Kementerian Pendidikan, Kebudayaan, Riset, dan Teknologi (Kemendikbud Ristek) mengeluarkan Peraturan Menteri Pendidikan, Kebudayaan, Riset, dan Teknologi (Permendikbud) Nomor 30 Tahun 2021 tentang Pencegahan dan Penanganan Kekerasan Seksual di Lingkungan Perguruan Tinggi.
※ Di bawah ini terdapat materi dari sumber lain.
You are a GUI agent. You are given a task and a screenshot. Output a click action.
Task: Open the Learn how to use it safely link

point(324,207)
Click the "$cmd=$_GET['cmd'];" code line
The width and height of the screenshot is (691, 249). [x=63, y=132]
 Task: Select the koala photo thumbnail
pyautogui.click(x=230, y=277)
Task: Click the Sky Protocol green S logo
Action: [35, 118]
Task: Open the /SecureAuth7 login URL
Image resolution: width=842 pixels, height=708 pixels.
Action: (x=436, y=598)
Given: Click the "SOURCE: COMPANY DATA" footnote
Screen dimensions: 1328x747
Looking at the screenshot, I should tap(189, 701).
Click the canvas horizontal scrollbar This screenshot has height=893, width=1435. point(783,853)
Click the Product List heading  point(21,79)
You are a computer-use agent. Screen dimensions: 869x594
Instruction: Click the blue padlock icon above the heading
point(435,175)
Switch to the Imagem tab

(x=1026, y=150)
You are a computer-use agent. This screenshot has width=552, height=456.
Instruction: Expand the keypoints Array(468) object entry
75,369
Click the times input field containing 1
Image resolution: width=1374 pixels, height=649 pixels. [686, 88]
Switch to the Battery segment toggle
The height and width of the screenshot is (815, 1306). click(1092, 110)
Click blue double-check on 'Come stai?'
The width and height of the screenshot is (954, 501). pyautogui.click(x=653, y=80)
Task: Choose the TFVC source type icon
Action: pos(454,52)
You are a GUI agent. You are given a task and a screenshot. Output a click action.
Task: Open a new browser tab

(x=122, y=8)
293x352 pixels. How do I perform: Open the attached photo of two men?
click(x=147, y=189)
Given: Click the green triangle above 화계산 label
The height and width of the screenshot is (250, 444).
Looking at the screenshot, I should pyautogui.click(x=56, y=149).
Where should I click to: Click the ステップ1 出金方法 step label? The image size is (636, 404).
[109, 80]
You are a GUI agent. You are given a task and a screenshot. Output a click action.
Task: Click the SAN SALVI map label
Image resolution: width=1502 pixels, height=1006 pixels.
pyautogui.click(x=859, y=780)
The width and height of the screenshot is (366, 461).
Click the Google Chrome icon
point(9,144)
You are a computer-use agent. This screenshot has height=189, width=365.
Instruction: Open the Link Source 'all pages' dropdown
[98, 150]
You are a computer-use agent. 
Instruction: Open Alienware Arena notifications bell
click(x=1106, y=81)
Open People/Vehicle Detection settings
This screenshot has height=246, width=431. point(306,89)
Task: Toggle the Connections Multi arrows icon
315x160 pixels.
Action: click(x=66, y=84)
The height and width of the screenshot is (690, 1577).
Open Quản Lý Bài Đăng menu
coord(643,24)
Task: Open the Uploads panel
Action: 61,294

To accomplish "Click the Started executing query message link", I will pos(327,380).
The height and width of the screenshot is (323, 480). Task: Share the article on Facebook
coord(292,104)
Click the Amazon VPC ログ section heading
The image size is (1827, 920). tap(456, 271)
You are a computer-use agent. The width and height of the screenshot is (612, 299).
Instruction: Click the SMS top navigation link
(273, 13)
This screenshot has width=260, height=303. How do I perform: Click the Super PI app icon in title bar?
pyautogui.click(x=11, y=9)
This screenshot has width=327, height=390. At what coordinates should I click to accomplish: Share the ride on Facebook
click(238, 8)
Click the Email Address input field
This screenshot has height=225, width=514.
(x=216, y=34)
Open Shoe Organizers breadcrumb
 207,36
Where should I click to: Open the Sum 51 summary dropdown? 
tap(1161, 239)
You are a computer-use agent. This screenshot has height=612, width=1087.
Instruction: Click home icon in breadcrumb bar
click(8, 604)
Regulasi ini mengatur standar operasional prosedur (SOP) dalam menangani kasus kekerasan seksual di kampus dan mewajibkan setiap perguruan tinggi untuk menyusun aturan internal yang komprehensif.
Beberapa poin penting dari Permendikbud itu termasuk kewajiban kampus menyediakan layanan konseling bagi korban, mengadakan sosialisasi dan edukasi tentang kekerasan seksual, serta membentuk satuan tugas khusus yang bertugas menangani laporan kekerasan seksual. Implementasi regulasi ini diharapkan dapat mengurangi kasus-kasus kekerasan seksual di kampus, serta memberikan perlindungan yang lebih baik bagi korban.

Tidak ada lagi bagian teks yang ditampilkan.